▸ **Text segment**:
Released 30 years ago this December: Young Frankenstein!

I like that Victor finds his grandfather’s book, and the title is “How I Did It”.

Also the gag where Frankenstein is telling Igor to come down from the roof because of the danger of electrocution, and Igor instantaneously appears behind him.

It’s supposed to be an After School Special?!

“Does that mean that you – ptoo – love me?”

The look on Igor’s face after he says “Blucher” makes me laugh every single time.

“Oh, schitt!..To ze lumberyard!”

“There wolf…there castle”

“I suggest you put on a tie.”

Not just my favorite line from Young Frankenstein, but one of my favorite lines in any movie ever.

And I see my other favorite’s already been mentioned, too: “A violin! And it’s still warm!”

▸ **Task item A**:
Return everything in the Young Frankenstein comments from "Released 30 years" down to "every single time.", copied word for word.
▸ **Task item B**:
Answer these questions using the Young Frankenstein comments:
(i) What is the title of the book Victor finds?
(ii) After Igor says which word does the look on his face always get a laugh?
(iii) How many years before the post was the movie released?

▸ **Given data**:

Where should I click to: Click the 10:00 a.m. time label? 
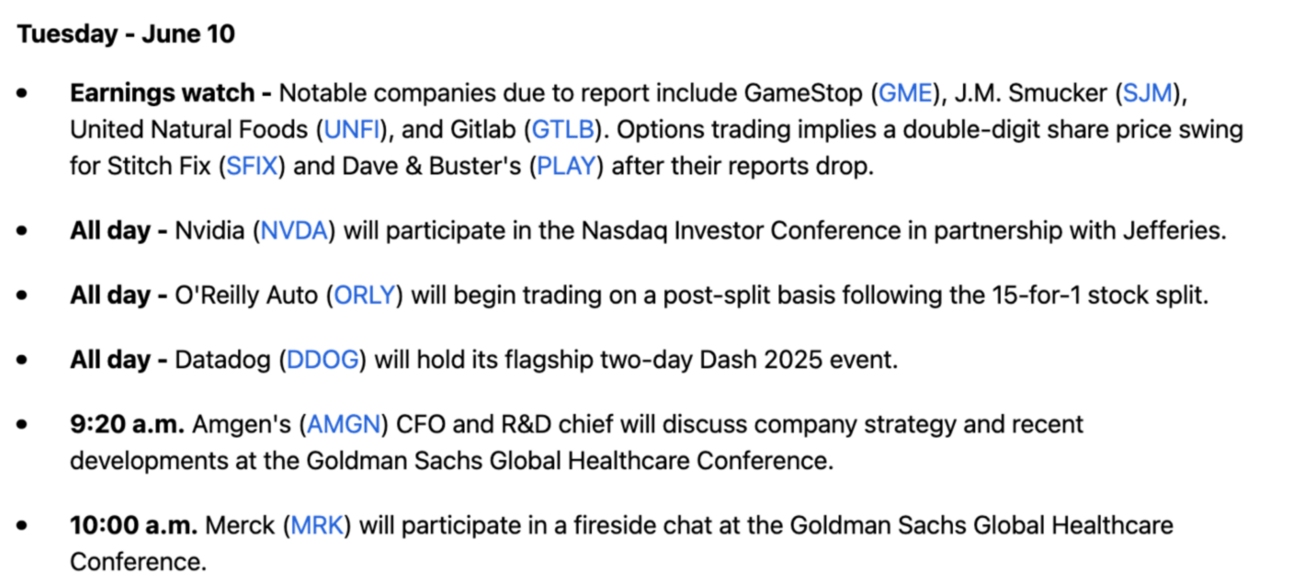click(x=135, y=524)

▸ **Task result A**:
Released 30 years ago this December: Young Frankenstein!

I like that Victor finds his grandfather’s book, and the title is “How I Did It”.

Also the gag where Frankenstein is telling Igor to come down from the roof because of the danger of electrocution, and Igor instantaneously appears behind him.

It’s supposed to be an After School Special?!

“Does that mean that you – ptoo – love me?”

The look on Igor’s face after he says “Blucher” makes me laugh every single time.

▸ **Task result B**:
(i) "How I Did It"
(ii) "Blucher"
(iii) 30 years